(Records for this exercise)
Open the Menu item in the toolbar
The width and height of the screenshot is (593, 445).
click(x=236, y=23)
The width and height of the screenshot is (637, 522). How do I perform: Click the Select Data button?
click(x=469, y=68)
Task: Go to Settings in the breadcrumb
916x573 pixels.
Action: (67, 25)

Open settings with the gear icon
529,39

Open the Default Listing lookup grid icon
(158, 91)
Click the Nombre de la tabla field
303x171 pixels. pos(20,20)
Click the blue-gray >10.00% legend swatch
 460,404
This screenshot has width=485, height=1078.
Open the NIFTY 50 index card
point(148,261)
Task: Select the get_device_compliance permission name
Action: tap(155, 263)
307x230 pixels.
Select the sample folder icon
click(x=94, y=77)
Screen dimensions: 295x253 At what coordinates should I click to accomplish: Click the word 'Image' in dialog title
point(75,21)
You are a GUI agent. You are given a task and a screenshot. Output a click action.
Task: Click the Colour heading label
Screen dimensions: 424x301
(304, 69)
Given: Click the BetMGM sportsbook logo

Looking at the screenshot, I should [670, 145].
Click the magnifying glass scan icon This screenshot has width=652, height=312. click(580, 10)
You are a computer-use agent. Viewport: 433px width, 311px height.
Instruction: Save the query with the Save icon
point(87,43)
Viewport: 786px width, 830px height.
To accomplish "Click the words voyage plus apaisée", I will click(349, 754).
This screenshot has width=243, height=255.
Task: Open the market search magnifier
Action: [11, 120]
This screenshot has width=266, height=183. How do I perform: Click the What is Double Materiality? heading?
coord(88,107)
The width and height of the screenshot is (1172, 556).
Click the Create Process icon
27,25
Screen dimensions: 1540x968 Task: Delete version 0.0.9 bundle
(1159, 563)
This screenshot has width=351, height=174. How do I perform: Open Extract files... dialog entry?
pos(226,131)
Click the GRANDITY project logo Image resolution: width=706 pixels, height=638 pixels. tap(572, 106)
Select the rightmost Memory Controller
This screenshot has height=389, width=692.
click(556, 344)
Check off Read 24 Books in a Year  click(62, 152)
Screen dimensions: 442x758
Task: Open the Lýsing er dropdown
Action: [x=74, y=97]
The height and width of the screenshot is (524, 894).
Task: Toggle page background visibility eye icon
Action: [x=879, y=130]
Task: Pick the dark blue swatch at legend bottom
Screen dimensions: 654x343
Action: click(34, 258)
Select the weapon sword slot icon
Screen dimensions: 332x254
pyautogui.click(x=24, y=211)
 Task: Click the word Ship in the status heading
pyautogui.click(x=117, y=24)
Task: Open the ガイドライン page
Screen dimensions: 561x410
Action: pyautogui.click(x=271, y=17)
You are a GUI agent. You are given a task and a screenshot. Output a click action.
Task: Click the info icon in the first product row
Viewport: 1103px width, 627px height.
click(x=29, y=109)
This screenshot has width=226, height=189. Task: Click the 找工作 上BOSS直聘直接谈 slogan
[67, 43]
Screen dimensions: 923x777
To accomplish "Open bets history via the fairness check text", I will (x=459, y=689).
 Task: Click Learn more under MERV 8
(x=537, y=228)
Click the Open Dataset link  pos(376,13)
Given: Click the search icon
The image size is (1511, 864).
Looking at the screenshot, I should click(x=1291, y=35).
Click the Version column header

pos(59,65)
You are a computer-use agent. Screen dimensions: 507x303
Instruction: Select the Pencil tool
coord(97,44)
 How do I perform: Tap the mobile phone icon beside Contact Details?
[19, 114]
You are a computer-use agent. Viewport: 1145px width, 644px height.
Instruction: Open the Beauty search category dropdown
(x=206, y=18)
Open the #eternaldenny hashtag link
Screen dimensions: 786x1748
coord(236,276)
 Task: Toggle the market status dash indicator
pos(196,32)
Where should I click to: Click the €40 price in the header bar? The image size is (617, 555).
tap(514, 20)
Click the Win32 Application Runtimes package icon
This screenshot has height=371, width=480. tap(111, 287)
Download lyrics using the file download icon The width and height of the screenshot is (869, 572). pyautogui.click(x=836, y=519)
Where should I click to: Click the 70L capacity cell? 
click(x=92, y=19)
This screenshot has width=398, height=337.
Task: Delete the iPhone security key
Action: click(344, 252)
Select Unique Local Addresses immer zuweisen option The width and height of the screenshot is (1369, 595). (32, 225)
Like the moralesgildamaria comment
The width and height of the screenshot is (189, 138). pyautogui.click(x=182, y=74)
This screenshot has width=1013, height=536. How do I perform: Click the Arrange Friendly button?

(What is expected)
Word for word, copy all of the listing above.

(Answer box)
Open the Menu item in the toolbar
The width and height of the screenshot is (593, 445).
click(x=236, y=23)
The width and height of the screenshot is (637, 522). How do I perform: Click the Select Data button?
click(x=469, y=68)
Task: Go to Settings in the breadcrumb
916x573 pixels.
Action: (67, 25)

Open settings with the gear icon
529,39

Open the Default Listing lookup grid icon
(158, 91)
Click the Nombre de la tabla field
303x171 pixels. pos(20,20)
Click the blue-gray >10.00% legend swatch
 460,404
This screenshot has width=485, height=1078.
Open the NIFTY 50 index card
point(148,261)
Task: Select the get_device_compliance permission name
Action: tap(155, 263)
307x230 pixels.
Select the sample folder icon
click(x=94, y=77)
Screen dimensions: 295x253 At what coordinates should I click to accomplish: Click the word 'Image' in dialog title
point(75,21)
You are a GUI agent. You are given a task and a screenshot. Output a click action.
Task: Click the Colour heading label
Screen dimensions: 424x301
(304, 69)
Given: Click the BetMGM sportsbook logo

Looking at the screenshot, I should [670, 145].
Click the magnifying glass scan icon This screenshot has width=652, height=312. click(580, 10)
You are a computer-use agent. Viewport: 433px width, 311px height.
Instruction: Save the query with the Save icon
point(87,43)
Viewport: 786px width, 830px height.
To accomplish "Click the words voyage plus apaisée", I will click(349, 754).
This screenshot has width=243, height=255.
Task: Open the market search magnifier
Action: [11, 120]
This screenshot has width=266, height=183. How do I perform: Click the What is Double Materiality? heading?
coord(88,107)
The width and height of the screenshot is (1172, 556).
Click the Create Process icon
27,25
Screen dimensions: 1540x968 Task: Delete version 0.0.9 bundle
(1159, 563)
This screenshot has width=351, height=174. How do I perform: Open Extract files... dialog entry?
pos(226,131)
Click the GRANDITY project logo Image resolution: width=706 pixels, height=638 pixels. tap(572, 106)
Select the rightmost Memory Controller
This screenshot has height=389, width=692.
click(556, 344)
Check off Read 24 Books in a Year  click(62, 152)
Screen dimensions: 442x758
Task: Open the Lýsing er dropdown
Action: [x=74, y=97]
The height and width of the screenshot is (524, 894).
Task: Toggle page background visibility eye icon
Action: [x=879, y=130]
Task: Pick the dark blue swatch at legend bottom
Screen dimensions: 654x343
Action: click(34, 258)
Select the weapon sword slot icon
Screen dimensions: 332x254
pyautogui.click(x=24, y=211)
 Task: Click the word Ship in the status heading
pyautogui.click(x=117, y=24)
Task: Open the ガイドライン page
Screen dimensions: 561x410
Action: pyautogui.click(x=271, y=17)
You are a GUI agent. You are given a task and a screenshot. Output a click action.
Task: Click the info icon in the first product row
Viewport: 1103px width, 627px height.
click(x=29, y=109)
This screenshot has width=226, height=189. Task: Click the 找工作 上BOSS直聘直接谈 slogan
[67, 43]
Screen dimensions: 923x777
To accomplish "Open bets history via the fairness check text", I will (x=459, y=689).
 Task: Click Learn more under MERV 8
(x=537, y=228)
Click the Open Dataset link  pos(376,13)
Given: Click the search icon
The image size is (1511, 864).
Looking at the screenshot, I should click(x=1291, y=35).
Click the Version column header

pos(59,65)
You are a computer-use agent. Screen dimensions: 507x303
Instruction: Select the Pencil tool
coord(97,44)
 How do I perform: Tap the mobile phone icon beside Contact Details?
[19, 114]
You are a computer-use agent. Viewport: 1145px width, 644px height.
Instruction: Open the Beauty search category dropdown
(x=206, y=18)
Open the #eternaldenny hashtag link
Screen dimensions: 786x1748
coord(236,276)
 Task: Toggle the market status dash indicator
pos(196,32)
Where should I click to: Click the €40 price in the header bar? The image size is (617, 555).
tap(514, 20)
Click the Win32 Application Runtimes package icon
This screenshot has height=371, width=480. tap(111, 287)
Download lyrics using the file download icon The width and height of the screenshot is (869, 572). pyautogui.click(x=836, y=519)
Where should I click to: Click the 70L capacity cell? 
click(x=92, y=19)
This screenshot has width=398, height=337.
Task: Delete the iPhone security key
Action: click(344, 252)
Select Unique Local Addresses immer zuweisen option The width and height of the screenshot is (1369, 595). (32, 225)
Like the moralesgildamaria comment
The width and height of the screenshot is (189, 138). pyautogui.click(x=182, y=74)
This screenshot has width=1013, height=536. How do I perform: Click the Arrange Friendly button?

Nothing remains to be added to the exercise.